What you have to do >> Transcribe each line of the material with no alterations.

Materials provided >>
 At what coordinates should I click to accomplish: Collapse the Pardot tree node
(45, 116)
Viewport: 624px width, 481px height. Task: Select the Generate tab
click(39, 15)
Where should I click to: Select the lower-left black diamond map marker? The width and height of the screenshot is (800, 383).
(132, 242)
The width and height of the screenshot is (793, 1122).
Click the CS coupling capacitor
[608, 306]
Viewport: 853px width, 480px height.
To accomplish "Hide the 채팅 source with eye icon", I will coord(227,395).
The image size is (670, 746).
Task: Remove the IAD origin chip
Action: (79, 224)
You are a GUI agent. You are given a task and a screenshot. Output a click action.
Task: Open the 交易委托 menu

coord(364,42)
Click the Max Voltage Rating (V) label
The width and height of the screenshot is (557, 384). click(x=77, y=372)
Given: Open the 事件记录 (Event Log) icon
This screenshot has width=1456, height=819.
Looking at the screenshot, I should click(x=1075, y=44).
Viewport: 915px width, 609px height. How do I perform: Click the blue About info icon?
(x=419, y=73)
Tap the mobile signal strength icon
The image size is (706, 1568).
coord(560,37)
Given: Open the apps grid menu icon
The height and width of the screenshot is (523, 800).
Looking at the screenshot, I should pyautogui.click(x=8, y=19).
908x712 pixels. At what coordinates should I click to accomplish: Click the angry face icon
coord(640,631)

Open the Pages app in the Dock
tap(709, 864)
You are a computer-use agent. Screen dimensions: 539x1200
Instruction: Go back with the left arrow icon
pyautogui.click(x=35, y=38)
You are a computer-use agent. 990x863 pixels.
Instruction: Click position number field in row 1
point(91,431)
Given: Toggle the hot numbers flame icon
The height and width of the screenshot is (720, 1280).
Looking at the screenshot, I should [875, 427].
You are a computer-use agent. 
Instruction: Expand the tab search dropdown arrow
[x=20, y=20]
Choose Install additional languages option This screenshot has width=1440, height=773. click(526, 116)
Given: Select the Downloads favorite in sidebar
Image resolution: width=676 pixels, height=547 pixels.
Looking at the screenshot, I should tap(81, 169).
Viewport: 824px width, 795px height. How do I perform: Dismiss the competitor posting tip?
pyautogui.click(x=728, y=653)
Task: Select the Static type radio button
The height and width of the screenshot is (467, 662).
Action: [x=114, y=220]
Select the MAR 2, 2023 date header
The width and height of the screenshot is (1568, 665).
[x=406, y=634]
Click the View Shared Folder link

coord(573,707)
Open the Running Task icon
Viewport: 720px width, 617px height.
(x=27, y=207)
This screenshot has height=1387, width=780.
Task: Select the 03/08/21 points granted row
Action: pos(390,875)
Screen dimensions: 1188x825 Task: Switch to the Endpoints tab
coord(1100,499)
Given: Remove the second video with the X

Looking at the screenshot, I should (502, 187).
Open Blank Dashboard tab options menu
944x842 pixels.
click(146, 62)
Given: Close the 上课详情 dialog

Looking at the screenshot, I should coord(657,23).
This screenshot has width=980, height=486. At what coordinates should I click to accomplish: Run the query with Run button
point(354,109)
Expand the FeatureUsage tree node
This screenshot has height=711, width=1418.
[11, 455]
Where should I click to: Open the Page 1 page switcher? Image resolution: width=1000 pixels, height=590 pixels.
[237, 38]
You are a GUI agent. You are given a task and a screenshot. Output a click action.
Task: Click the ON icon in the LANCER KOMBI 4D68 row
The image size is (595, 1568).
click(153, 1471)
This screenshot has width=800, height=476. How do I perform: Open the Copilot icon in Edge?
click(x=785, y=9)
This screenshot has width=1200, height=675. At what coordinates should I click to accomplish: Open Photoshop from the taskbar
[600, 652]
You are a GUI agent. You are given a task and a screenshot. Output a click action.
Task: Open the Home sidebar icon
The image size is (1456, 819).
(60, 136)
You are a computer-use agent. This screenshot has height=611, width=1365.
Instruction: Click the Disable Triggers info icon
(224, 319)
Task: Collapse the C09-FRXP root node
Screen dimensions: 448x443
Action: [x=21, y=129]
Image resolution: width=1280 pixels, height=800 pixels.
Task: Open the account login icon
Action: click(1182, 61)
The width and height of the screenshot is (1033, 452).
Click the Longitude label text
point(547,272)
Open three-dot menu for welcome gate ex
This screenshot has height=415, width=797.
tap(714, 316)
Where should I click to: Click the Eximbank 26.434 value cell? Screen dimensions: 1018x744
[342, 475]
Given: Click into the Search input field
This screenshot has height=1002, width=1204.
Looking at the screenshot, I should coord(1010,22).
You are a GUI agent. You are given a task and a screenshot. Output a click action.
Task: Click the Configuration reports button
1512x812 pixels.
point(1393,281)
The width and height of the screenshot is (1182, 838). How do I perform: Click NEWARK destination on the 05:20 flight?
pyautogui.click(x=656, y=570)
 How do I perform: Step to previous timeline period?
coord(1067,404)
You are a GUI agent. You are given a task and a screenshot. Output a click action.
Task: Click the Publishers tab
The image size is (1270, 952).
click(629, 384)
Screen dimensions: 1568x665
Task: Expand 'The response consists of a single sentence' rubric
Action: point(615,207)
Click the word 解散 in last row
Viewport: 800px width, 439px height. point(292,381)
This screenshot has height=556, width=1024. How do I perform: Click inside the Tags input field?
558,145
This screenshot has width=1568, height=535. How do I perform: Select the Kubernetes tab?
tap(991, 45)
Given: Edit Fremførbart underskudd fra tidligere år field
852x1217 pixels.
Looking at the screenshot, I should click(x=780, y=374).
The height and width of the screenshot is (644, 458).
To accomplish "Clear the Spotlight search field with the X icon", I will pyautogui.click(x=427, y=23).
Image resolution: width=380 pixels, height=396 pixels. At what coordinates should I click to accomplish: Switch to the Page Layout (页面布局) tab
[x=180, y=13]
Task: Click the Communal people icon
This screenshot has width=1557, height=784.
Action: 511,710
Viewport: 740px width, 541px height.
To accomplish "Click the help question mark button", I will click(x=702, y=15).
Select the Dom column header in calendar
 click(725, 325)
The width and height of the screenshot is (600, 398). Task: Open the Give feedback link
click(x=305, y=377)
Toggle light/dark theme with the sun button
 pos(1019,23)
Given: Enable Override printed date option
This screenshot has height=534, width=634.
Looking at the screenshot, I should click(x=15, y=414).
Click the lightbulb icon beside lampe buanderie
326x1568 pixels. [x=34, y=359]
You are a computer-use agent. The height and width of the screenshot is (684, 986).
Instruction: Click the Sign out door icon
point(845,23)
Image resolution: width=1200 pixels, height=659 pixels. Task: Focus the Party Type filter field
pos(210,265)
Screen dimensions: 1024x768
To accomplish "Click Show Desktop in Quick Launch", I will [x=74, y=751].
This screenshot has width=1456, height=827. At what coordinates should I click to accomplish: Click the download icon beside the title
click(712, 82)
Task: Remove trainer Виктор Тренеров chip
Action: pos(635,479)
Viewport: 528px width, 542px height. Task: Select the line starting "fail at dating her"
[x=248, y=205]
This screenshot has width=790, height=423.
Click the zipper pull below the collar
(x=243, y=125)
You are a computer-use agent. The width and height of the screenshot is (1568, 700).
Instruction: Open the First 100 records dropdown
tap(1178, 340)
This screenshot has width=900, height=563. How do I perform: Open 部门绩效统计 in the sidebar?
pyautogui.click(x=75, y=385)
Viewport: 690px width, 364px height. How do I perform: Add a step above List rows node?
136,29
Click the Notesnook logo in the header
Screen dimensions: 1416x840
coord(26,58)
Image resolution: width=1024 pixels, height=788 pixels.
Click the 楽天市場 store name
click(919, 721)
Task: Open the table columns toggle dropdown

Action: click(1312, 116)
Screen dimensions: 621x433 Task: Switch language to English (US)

Result of this task >>
 At what coordinates should I click to accomplish: Collapse the Pardot tree node
(45, 116)
Viewport: 624px width, 481px height. Task: Select the Generate tab
click(39, 15)
Where should I click to: Select the lower-left black diamond map marker? The width and height of the screenshot is (800, 383).
(132, 242)
The width and height of the screenshot is (793, 1122).
Click the CS coupling capacitor
[608, 306]
Viewport: 853px width, 480px height.
To accomplish "Hide the 채팅 source with eye icon", I will coord(227,395).
The image size is (670, 746).
Task: Remove the IAD origin chip
Action: (79, 224)
You are a GUI agent. You are given a task and a screenshot. Output a click action.
Task: Open the 交易委托 menu

coord(364,42)
Click the Max Voltage Rating (V) label
The width and height of the screenshot is (557, 384). click(x=77, y=372)
Given: Open the 事件记录 (Event Log) icon
This screenshot has width=1456, height=819.
Looking at the screenshot, I should click(x=1075, y=44).
Viewport: 915px width, 609px height. How do I perform: Click the blue About info icon?
(x=419, y=73)
Tap the mobile signal strength icon
The image size is (706, 1568).
coord(560,37)
Given: Open the apps grid menu icon
The height and width of the screenshot is (523, 800).
Looking at the screenshot, I should pyautogui.click(x=8, y=19).
908x712 pixels. At what coordinates should I click to accomplish: Click the angry face icon
coord(640,631)

Open the Pages app in the Dock
tap(709, 864)
You are a computer-use agent. Screen dimensions: 539x1200
Instruction: Go back with the left arrow icon
pyautogui.click(x=35, y=38)
You are a computer-use agent. 990x863 pixels.
Instruction: Click position number field in row 1
point(91,431)
Given: Toggle the hot numbers flame icon
The height and width of the screenshot is (720, 1280).
Looking at the screenshot, I should [875, 427].
You are a computer-use agent. 
Instruction: Expand the tab search dropdown arrow
[x=20, y=20]
Choose Install additional languages option This screenshot has width=1440, height=773. click(526, 116)
Given: Select the Downloads favorite in sidebar
Image resolution: width=676 pixels, height=547 pixels.
Looking at the screenshot, I should tap(81, 169).
Viewport: 824px width, 795px height. How do I perform: Dismiss the competitor posting tip?
pyautogui.click(x=728, y=653)
Task: Select the Static type radio button
The height and width of the screenshot is (467, 662).
Action: [x=114, y=220]
Select the MAR 2, 2023 date header
The width and height of the screenshot is (1568, 665).
[x=406, y=634]
Click the View Shared Folder link

coord(573,707)
Open the Running Task icon
Viewport: 720px width, 617px height.
(x=27, y=207)
This screenshot has height=1387, width=780.
Task: Select the 03/08/21 points granted row
Action: pos(390,875)
Screen dimensions: 1188x825 Task: Switch to the Endpoints tab
coord(1100,499)
Given: Remove the second video with the X

Looking at the screenshot, I should (502, 187).
Open Blank Dashboard tab options menu
944x842 pixels.
click(146, 62)
Given: Close the 上课详情 dialog

Looking at the screenshot, I should coord(657,23).
This screenshot has width=980, height=486. At what coordinates should I click to accomplish: Run the query with Run button
point(354,109)
Expand the FeatureUsage tree node
This screenshot has height=711, width=1418.
[11, 455]
Where should I click to: Open the Page 1 page switcher? Image resolution: width=1000 pixels, height=590 pixels.
[237, 38]
You are a GUI agent. You are given a task and a screenshot. Output a click action.
Task: Click the ON icon in the LANCER KOMBI 4D68 row
The image size is (595, 1568).
click(153, 1471)
This screenshot has width=800, height=476. How do I perform: Open the Copilot icon in Edge?
click(x=785, y=9)
This screenshot has width=1200, height=675. At what coordinates should I click to accomplish: Open Photoshop from the taskbar
[600, 652]
You are a GUI agent. You are given a task and a screenshot. Output a click action.
Task: Open the Home sidebar icon
The image size is (1456, 819).
(60, 136)
You are a computer-use agent. This screenshot has height=611, width=1365.
Instruction: Click the Disable Triggers info icon
(224, 319)
Task: Collapse the C09-FRXP root node
Screen dimensions: 448x443
Action: [x=21, y=129]
Image resolution: width=1280 pixels, height=800 pixels.
Task: Open the account login icon
Action: click(1182, 61)
The width and height of the screenshot is (1033, 452).
Click the Longitude label text
point(547,272)
Open three-dot menu for welcome gate ex
This screenshot has height=415, width=797.
tap(714, 316)
Where should I click to: Click the Eximbank 26.434 value cell? Screen dimensions: 1018x744
[342, 475]
Given: Click into the Search input field
This screenshot has height=1002, width=1204.
Looking at the screenshot, I should coord(1010,22).
You are a GUI agent. You are given a task and a screenshot. Output a click action.
Task: Click the Configuration reports button
1512x812 pixels.
point(1393,281)
The width and height of the screenshot is (1182, 838). How do I perform: Click NEWARK destination on the 05:20 flight?
pyautogui.click(x=656, y=570)
 How do I perform: Step to previous timeline period?
coord(1067,404)
You are a GUI agent. You are given a task and a screenshot. Output a click action.
Task: Click the Publishers tab
The image size is (1270, 952).
click(629, 384)
Screen dimensions: 1568x665
Task: Expand 'The response consists of a single sentence' rubric
Action: point(615,207)
Click the word 解散 in last row
Viewport: 800px width, 439px height. point(292,381)
This screenshot has height=556, width=1024. How do I perform: Click inside the Tags input field?
558,145
This screenshot has width=1568, height=535. How do I perform: Select the Kubernetes tab?
tap(991, 45)
Given: Edit Fremførbart underskudd fra tidligere år field
852x1217 pixels.
Looking at the screenshot, I should click(x=780, y=374).
The height and width of the screenshot is (644, 458).
To accomplish "Clear the Spotlight search field with the X icon", I will pyautogui.click(x=427, y=23).
Image resolution: width=380 pixels, height=396 pixels. At what coordinates should I click to accomplish: Switch to the Page Layout (页面布局) tab
[x=180, y=13]
Task: Click the Communal people icon
This screenshot has width=1557, height=784.
Action: 511,710
Viewport: 740px width, 541px height.
To accomplish "Click the help question mark button", I will click(x=702, y=15).
Select the Dom column header in calendar
 click(725, 325)
The width and height of the screenshot is (600, 398). Task: Open the Give feedback link
click(x=305, y=377)
Toggle light/dark theme with the sun button
 pos(1019,23)
Given: Enable Override printed date option
This screenshot has height=534, width=634.
Looking at the screenshot, I should click(x=15, y=414).
Click the lightbulb icon beside lampe buanderie
326x1568 pixels. [x=34, y=359]
You are a computer-use agent. The height and width of the screenshot is (684, 986).
Instruction: Click the Sign out door icon
point(845,23)
Image resolution: width=1200 pixels, height=659 pixels. Task: Focus the Party Type filter field
pos(210,265)
Screen dimensions: 1024x768
To accomplish "Click Show Desktop in Quick Launch", I will [x=74, y=751].
This screenshot has width=1456, height=827. At what coordinates should I click to accomplish: Click the download icon beside the title
click(712, 82)
Task: Remove trainer Виктор Тренеров chip
Action: pos(635,479)
Viewport: 528px width, 542px height. Task: Select the line starting "fail at dating her"
[x=248, y=205]
This screenshot has width=790, height=423.
Click the zipper pull below the collar
(x=243, y=125)
You are a computer-use agent. The width and height of the screenshot is (1568, 700).
Instruction: Open the First 100 records dropdown
tap(1178, 340)
This screenshot has width=900, height=563. How do I perform: Open 部门绩效统计 in the sidebar?
pyautogui.click(x=75, y=385)
Viewport: 690px width, 364px height. How do I perform: Add a step above List rows node?
136,29
Click the Notesnook logo in the header
Screen dimensions: 1416x840
coord(26,58)
Image resolution: width=1024 pixels, height=788 pixels.
Click the 楽天市場 store name
click(919, 721)
Task: Open the table columns toggle dropdown

Action: click(1312, 116)
Screen dimensions: 621x433 Task: Switch language to English (US)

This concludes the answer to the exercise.